George woke up with a jolt. The first thing she heard as she regained consciousness was the captain speaking through the intercom to let the passengers know that they would now be descending into Albany's airport. George felt someone's eyes on her and glanced to her right. Sydney was staring at her with that concerned look she had been wearing recently. George turned to her window instead to watch as the plane landed in upstate New York.

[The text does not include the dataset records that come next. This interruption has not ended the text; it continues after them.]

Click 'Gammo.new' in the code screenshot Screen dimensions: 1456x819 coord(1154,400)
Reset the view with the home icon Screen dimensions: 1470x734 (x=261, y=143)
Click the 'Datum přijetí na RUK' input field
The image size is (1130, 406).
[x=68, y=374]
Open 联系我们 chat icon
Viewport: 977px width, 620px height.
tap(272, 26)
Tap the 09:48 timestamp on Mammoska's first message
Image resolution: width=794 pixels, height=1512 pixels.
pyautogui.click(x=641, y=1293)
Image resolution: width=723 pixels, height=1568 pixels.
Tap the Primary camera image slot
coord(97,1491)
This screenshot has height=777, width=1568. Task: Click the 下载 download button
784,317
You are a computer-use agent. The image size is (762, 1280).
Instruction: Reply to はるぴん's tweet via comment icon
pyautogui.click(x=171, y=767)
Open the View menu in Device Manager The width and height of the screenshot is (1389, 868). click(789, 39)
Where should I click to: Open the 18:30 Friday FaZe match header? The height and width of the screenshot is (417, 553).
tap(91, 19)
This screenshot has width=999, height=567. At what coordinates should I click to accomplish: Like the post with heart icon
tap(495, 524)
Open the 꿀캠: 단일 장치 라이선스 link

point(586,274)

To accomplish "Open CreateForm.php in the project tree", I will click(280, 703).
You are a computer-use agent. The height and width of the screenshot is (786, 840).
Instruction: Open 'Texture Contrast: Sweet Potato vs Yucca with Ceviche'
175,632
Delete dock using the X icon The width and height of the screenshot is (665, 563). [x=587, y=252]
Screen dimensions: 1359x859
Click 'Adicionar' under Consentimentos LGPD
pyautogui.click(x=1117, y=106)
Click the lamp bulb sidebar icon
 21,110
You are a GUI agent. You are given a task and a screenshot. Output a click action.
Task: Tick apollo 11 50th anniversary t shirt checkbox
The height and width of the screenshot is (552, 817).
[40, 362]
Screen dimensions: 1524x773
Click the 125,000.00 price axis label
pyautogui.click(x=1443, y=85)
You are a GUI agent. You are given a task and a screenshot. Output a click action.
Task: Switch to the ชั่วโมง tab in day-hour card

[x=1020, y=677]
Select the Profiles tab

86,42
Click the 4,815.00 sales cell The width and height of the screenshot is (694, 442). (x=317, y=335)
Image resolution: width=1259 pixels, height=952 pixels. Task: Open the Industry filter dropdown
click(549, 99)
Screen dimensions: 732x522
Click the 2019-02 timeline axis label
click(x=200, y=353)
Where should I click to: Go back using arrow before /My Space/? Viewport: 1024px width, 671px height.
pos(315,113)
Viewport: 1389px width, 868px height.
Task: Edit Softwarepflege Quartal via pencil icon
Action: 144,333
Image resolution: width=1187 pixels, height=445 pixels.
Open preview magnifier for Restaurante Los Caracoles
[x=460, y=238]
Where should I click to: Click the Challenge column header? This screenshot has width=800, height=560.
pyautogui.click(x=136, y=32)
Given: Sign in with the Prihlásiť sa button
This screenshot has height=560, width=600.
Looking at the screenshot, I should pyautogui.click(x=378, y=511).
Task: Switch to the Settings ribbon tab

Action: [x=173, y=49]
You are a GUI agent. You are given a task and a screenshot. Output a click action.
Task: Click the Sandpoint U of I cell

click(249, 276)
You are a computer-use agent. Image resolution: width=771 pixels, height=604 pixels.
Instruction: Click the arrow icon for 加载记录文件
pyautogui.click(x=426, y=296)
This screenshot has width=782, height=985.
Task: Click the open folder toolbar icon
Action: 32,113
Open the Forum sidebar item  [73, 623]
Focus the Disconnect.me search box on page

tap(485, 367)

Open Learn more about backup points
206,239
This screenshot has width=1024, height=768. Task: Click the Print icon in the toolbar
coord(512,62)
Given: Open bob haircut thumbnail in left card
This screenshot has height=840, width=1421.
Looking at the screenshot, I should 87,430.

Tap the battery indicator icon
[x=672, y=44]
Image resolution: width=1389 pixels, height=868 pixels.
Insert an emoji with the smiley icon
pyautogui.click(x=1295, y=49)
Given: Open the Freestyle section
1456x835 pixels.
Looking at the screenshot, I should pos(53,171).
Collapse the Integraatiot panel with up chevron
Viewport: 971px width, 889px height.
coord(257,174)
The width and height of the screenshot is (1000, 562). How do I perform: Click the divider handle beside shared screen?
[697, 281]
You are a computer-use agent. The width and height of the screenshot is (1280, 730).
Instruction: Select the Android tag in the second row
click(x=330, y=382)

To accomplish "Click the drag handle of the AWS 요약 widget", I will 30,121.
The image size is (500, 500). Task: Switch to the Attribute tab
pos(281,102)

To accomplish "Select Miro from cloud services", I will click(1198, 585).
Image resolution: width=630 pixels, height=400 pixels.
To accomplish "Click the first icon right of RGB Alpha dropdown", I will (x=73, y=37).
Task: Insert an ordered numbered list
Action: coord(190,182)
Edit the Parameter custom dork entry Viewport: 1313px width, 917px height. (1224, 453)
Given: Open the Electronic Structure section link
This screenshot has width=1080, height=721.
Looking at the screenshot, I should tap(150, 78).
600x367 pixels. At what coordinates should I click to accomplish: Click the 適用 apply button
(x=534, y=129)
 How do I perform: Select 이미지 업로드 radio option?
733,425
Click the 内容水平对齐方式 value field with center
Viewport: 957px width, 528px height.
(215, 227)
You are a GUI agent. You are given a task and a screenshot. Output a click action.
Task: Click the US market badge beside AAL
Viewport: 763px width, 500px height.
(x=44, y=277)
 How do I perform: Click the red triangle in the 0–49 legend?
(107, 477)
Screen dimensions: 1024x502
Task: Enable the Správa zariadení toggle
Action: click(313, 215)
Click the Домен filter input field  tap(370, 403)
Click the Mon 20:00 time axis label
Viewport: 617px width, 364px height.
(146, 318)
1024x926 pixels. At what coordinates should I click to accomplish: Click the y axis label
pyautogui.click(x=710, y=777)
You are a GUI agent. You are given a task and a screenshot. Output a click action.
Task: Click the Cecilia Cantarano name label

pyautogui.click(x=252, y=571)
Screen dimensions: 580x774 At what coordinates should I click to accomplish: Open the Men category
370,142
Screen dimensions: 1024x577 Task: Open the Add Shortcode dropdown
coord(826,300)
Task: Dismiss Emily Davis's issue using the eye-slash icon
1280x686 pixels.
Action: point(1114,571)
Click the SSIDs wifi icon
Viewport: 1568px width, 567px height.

There was a big black car waiting for them. This wasn't unusual. What was unusual was the large hulk of a man in sunglasses that came with the car. George glanced first at Sydney on her left and then Jamie on her right to make sure they were seeing him too.

"Sydney, is he-"

Jamie's question was cut off by Sydney's short, informative reply.

"No."

He was not the driver Sydney had hired, then.

Sydney was the first of them to approach, leaving the trolley of big black traveling cases with Jamie. Silent words were exchanged and then Sydney gestured for them to approach. Jamie shoved her shoulder into the back of the trolley to get it moving. George had to add her weight to it to get it to shift. Sydney spared them both thrown out shoulders by grabbing the handle with one hand and leading it to the awaiting car.

They left the airport with the luggage securely piled up in the back, the car headed for the hills, it looked like. The further they drove in stony silence, the farther apart the towns became, the narrower the highway got, the higher the piles of snow along the side of the road grew.

Mini-malls and homes bordering the highway soon gave out to long stretches of evergreens that cut the drivers off from any sign of outside civilization. The mountains that had seemed so far away from the airport drew closer and closer. And then the highway itself was no longer there.

After a long, quiet forty-five minute drive, their driver pulled onto a dirt road spotted with snow and sent the car bumpy over rough terrain, the road winding in and out of trees until it came to a large opening.

"George, look."

Jamie had to point out the sign to George otherwise she would have missed it entirely. There, on the side of the road, stood a sign worn and faded with age. The balloons, however, along with the large paper sign looked new. The sign read, in faded green paint, "Paradise Summer Camp". The large paper sign taped to the bottom of the sign read "Welcome George and Co!". The colored balloons tied to each signpost were a nice touch as they stood out against the field of blindingly white snow behind them.